No hemos conseguido dar pasos adelante en el proceso de crecimiento económico. Más bien, hemos desandado el camino y culminado el año con un decremento (crecimiento negativo, dicen los expertos, con elaborado eufemismo) que nos lleva a números tan bajos como “cero”.
Así terminamos el primer año, en medio de una estrepitosa fanfarria. Y todavía no podemos explicarnos cómo es posible asegurar que hemos logrado, por fin, un buen avance en el desarrollo, pese a la nulidad del crecimiento. Salvo que “otra lógica” tenga “otros datos”, que permitan abolir la realidad
No han sido escasos los tropiezos en el rescate de los pobres. Ya no diré en materia educativa, a través de planteles fantasmales que poco harán para mejorar las condiciones de sus alumnos en este mundo de intensa competencia (la nueva sociedad del conocimiento, devoradora). Diré, más bien, en asuntos de seguridad y de salud, de los que depende la vida de millones de mexicanos.

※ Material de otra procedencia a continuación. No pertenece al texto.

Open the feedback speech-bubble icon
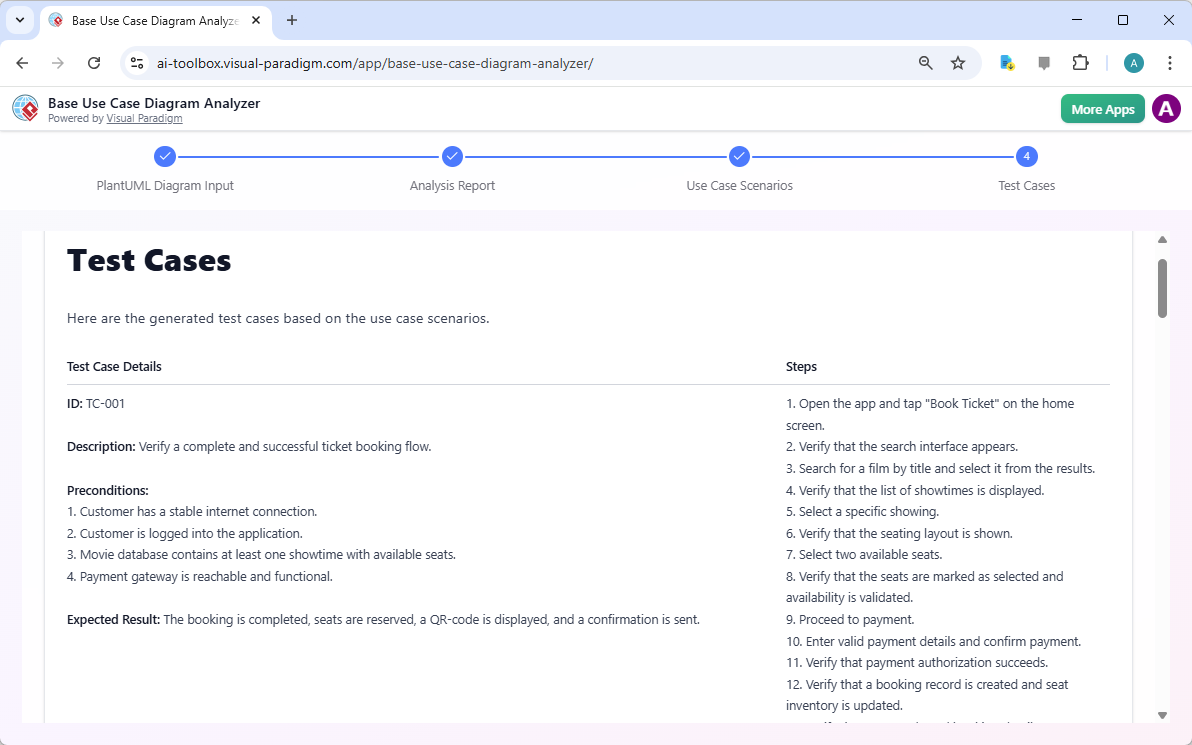Screen dimensions: 1192x745 1044,62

No es necesario abundar en los desarreglos en este campo, que han minado las esperanzas de millares de compatriotas –niños y niñas, muchos de ellos– privados de medicamentos y atenciones indispensables. Nada de esto contribuye, más allá de las palabras que proliferan, a mitigar la indigencia. Son apenas el sustituto de las medidas de fondo que generen empleos y aseguren condiciones de vida digna, razonables y duraderas.
Por supuesto, tampoco se ha dado un paso en la otra vertiente titánica del compromiso proclamado por Morelos, paladín de la primera transformación: moderar la opulencia. Aquí prevalece, intacta, la desmesura. México sigue siendo, como dijo Humboldt hace doscientos años, un país en el que prevalece la más absoluta, irritante, lacerante desigualdad. Al gran capital no se le toca ni con el pétalo de una modesta reforma fiscal. Quede ésta para el incierto futuro. La justicia social, aplazada, duerme la siesta. Sería peligroso interrumpirla.

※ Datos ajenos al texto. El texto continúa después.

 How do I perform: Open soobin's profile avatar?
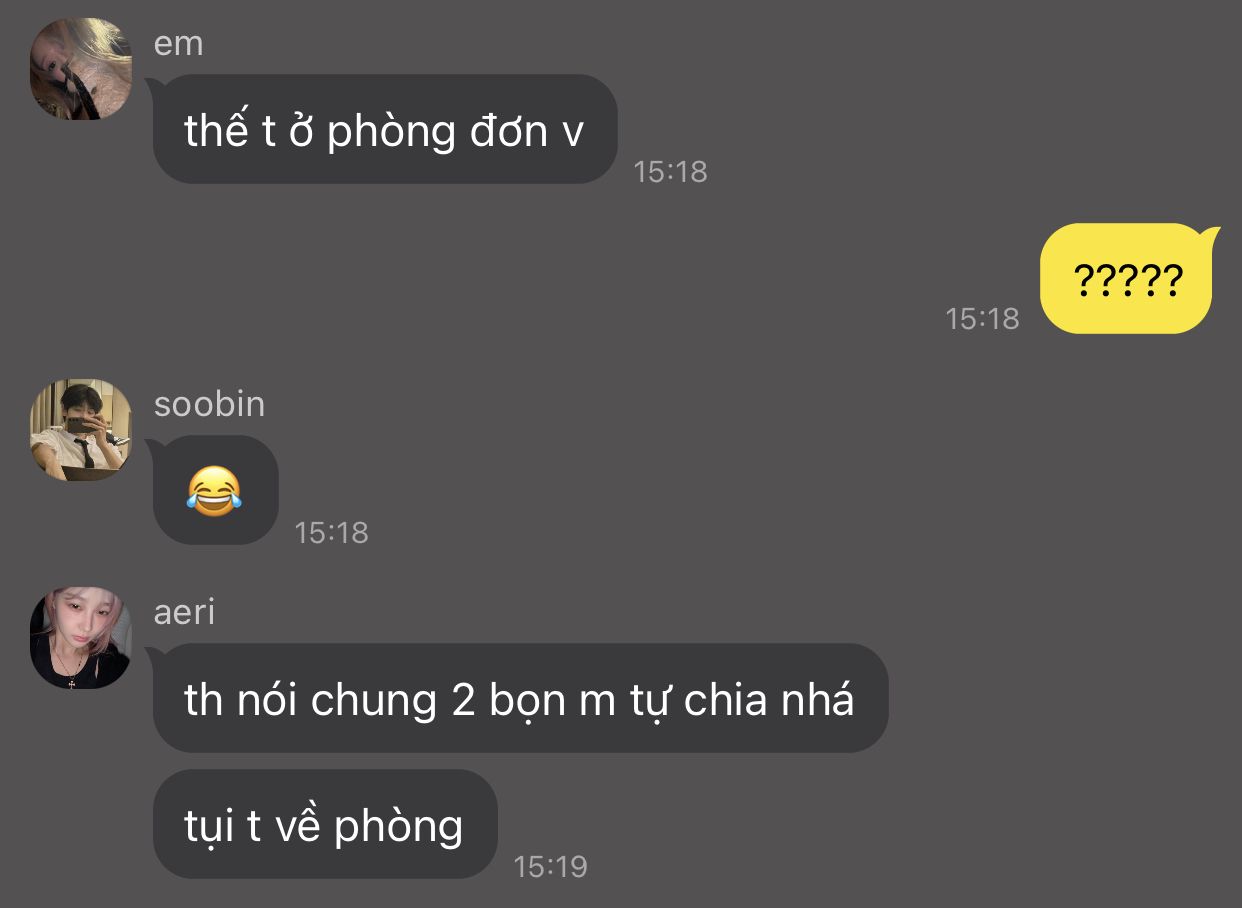coord(81,430)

Dije que otro asunto estelar de esta nueva era es la batalla contra la corrupción. Por supuesto, se trata de un trabajo de Hércules, cuyos resultados se van más allá de algunos casos estrepitosos, que indignan y avergüenzan. Dicen los conocedores –a ellos me remito– que han proliferado las obras públicas emprendidas sin concurso, pese a la promesa de corregir esta vieja costumbre clientelar. Seguiremos esperando el ofrecido ahorro de medio billón de pesos, que se lograría a partir del buen ejemplo y de la rectificación de antiguos usos del poder y la riqueza.
En fin, he querido destacar los proyectos de más enjundia y de mayor justicia asignados a esta nueva era. Nada se puede objetar al propósito de favorecer a los que más lo necesitan y extirpar el cáncer de la corrupción. Debemos enarbolar estas banderas. No las habría mejores. Son las de cal, por las muchas de arena que heredamos del pasado.
Y mientras enarbolamos tales banderas, con fervoroso entusiasmo, podemos preguntarnos si de veras estamos logrando los objetivos para los que fuimos convocados y por los que sufragamos convencidos.